We begin by giving a formal definition of concept. By assigning a functional interpretation to the underlying concept, we demonstrate the applicability of the functionally interpreted concept for clustering objects. This functional interpretation leads us to identifying two classes of concepts, namely, the Necessary class and the Quality-Improvement class. Next, we categorize the functional cohesiveness among objects into three different classes. Further, we axiomatize the restrictions imposed, on the execution of functions of objects, by the non-availability of sufficient resources. To facilitate describing functional clusters in a succinct manner, we define connectives that capture the imposed restrictions. Also we justify the adequacy of these connectives for describing functional clusters. We then propose a suitable data structure to represent the functionally interpreted concept, and develop an algorithm to perform this axiomatic functional partitioning of objects. We illustrate the functional partitioning of objects through a real-world example.
We formally establish the invariance of the resulting cluster descriptions, with respect to the order in which the given set of objects is examined. This invariance would facilitate parallel implementations of the proposed methodology. We then analyze different functional cluster configurations from a structural viewpoint. In doing so, we identify the presence of a specific property among certain cluster configurations. We also state a sufficient condition for the presence of this property in any cluster. A separate class of concepts, namely the Concept Transformer class, displaying certain properties, is identified and studied in detail.

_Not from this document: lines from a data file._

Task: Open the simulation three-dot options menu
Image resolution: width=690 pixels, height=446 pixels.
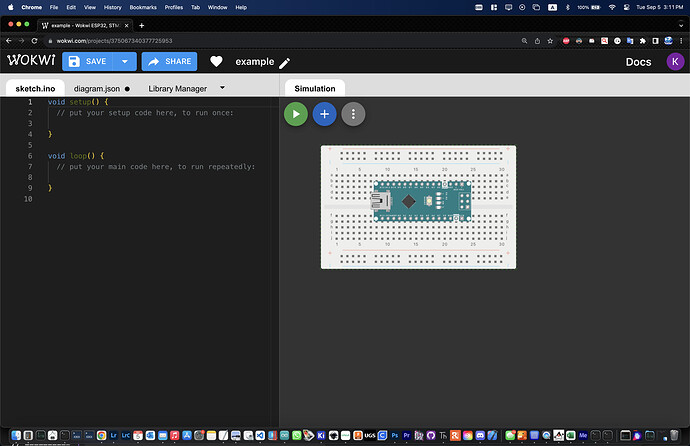Action: (353, 114)
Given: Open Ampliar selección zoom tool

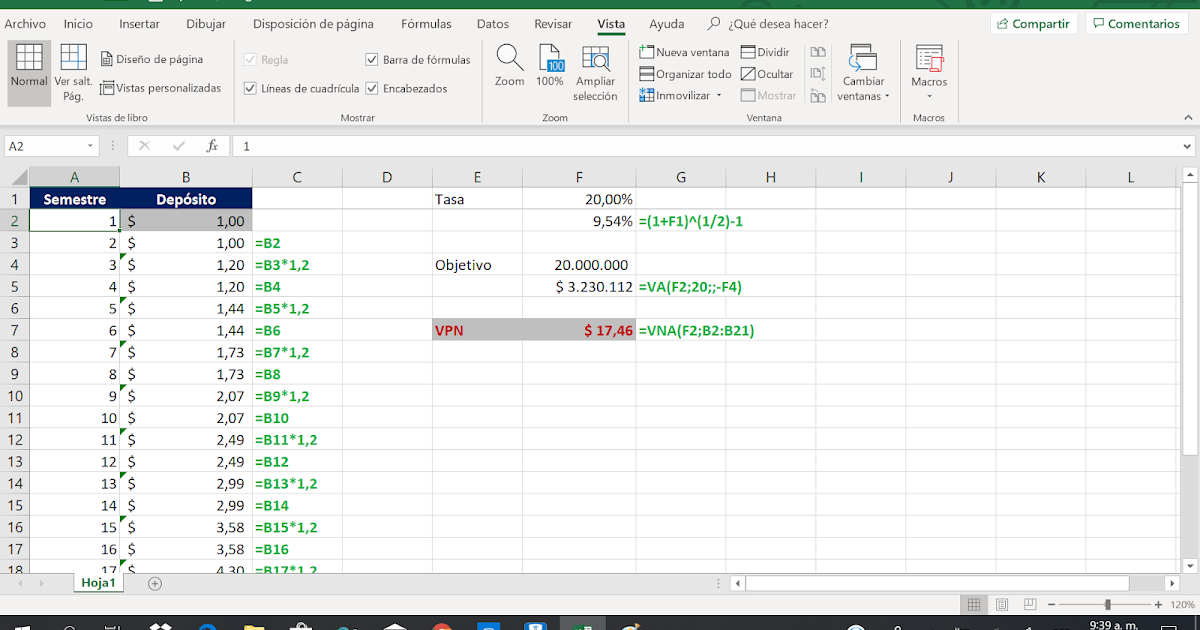Looking at the screenshot, I should click(595, 70).
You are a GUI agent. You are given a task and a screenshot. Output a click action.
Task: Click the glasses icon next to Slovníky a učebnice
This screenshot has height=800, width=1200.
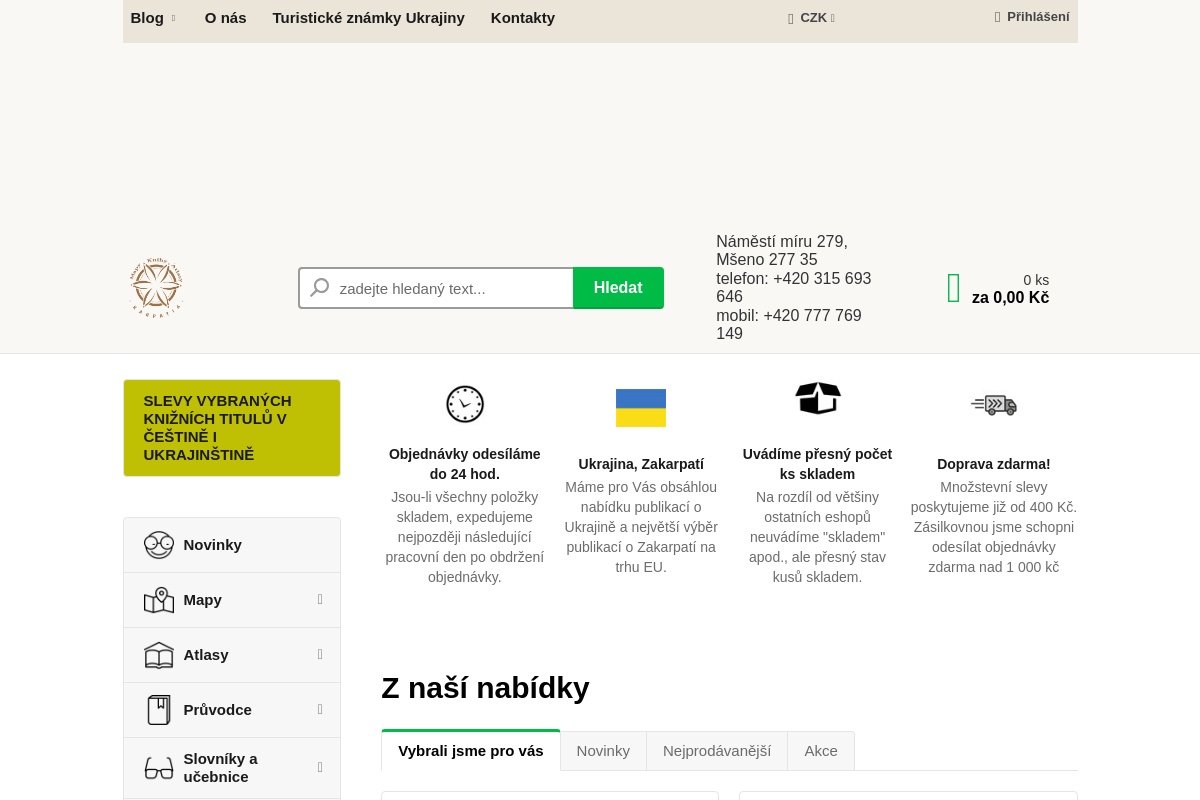(x=158, y=767)
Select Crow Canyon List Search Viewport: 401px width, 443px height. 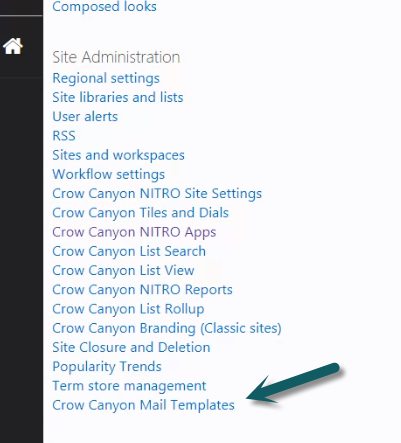tap(129, 251)
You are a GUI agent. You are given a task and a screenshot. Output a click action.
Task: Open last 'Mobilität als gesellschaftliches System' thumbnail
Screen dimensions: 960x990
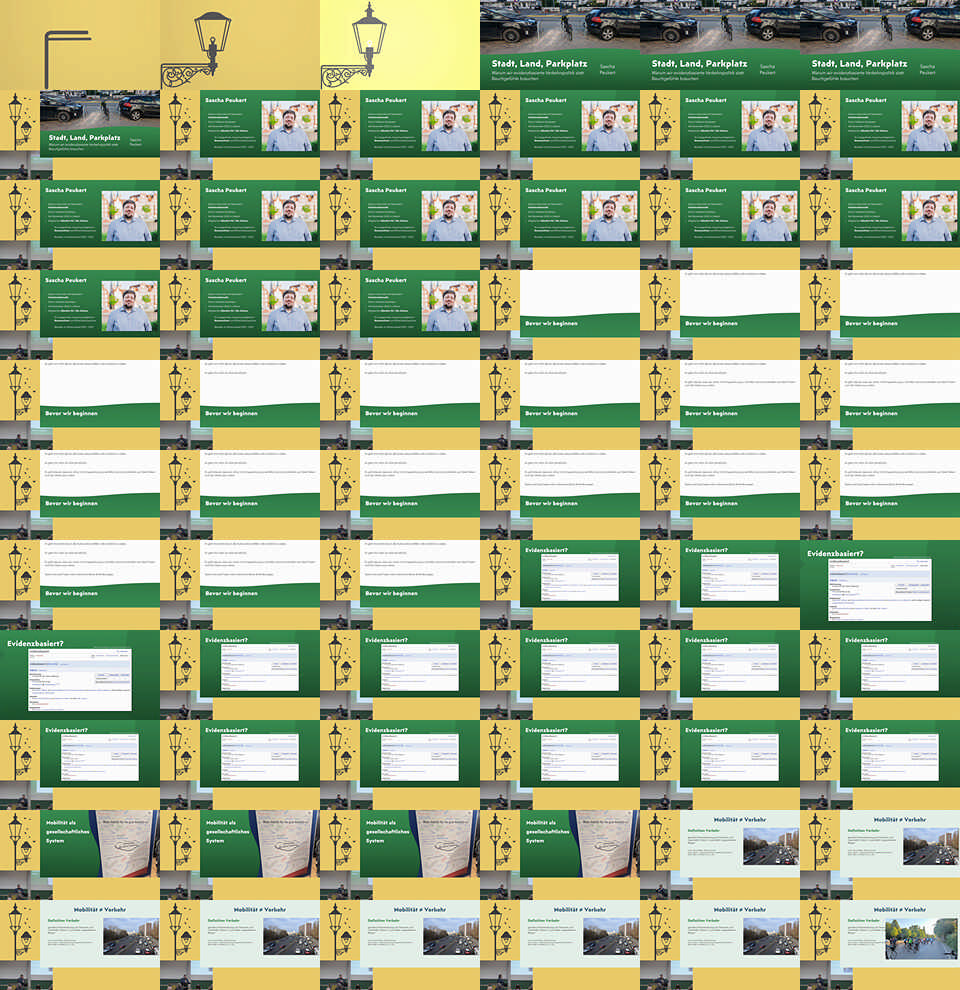pos(560,855)
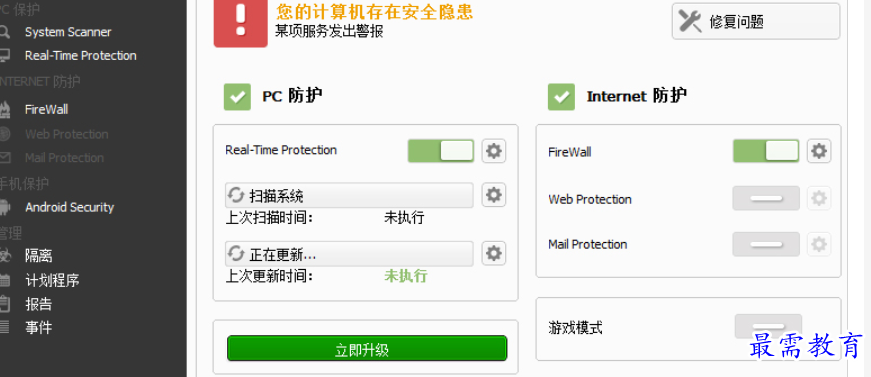
Task: Open scan system gear settings
Action: click(493, 195)
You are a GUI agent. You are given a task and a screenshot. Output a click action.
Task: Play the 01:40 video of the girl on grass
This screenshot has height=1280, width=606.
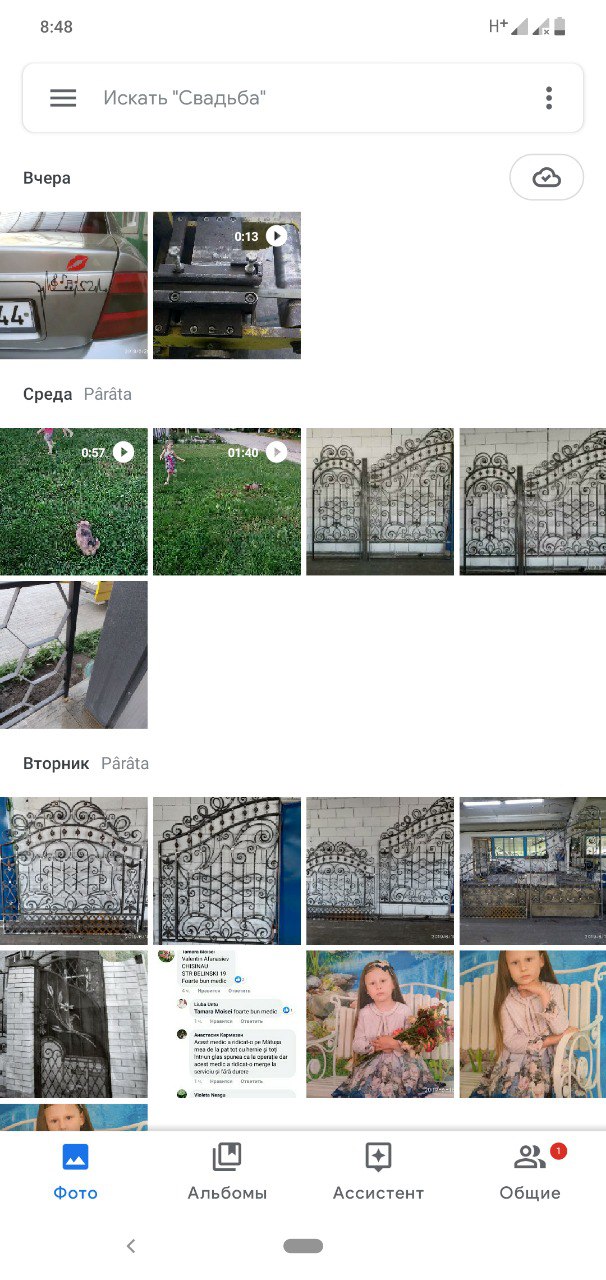227,502
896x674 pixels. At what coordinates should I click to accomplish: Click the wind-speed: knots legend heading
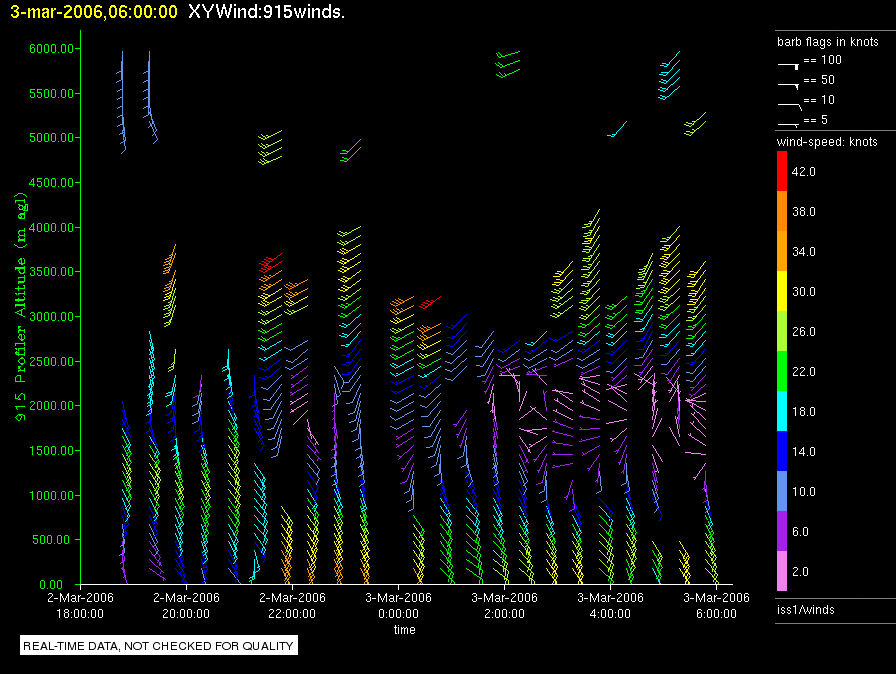827,142
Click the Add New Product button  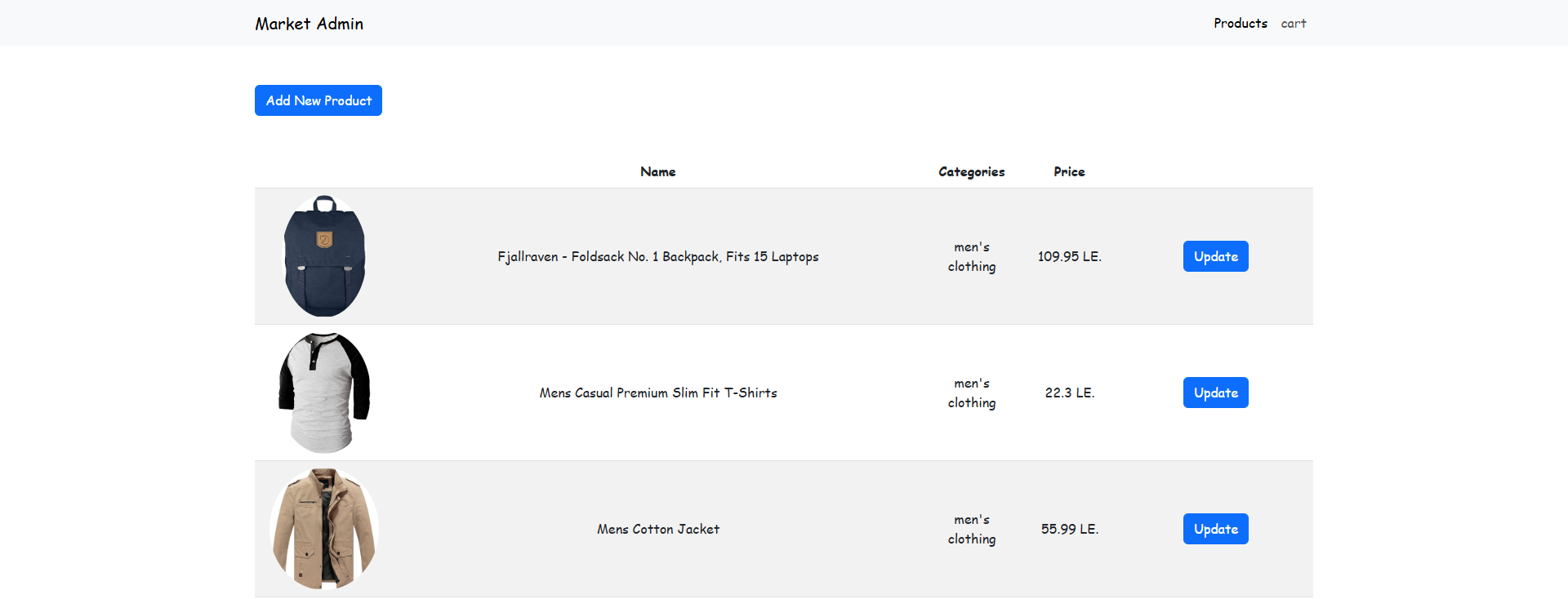[318, 100]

We also demonstrate its applicability to functional clustering. Finally, we examine a knowledge-based pattern synthesis problem from a functional angle as a significant application of the functional interpretation of concept and associated data structures. Here, we show that a concept, from the functional view-point, can be viewed as the synthesis of various other concepts; the synthesis is an outcome of a knowledge-based goal-directed pattern-matching activity.
The proposed methodology has the potential to cluster objects that imply functions by virtue of their physical properties.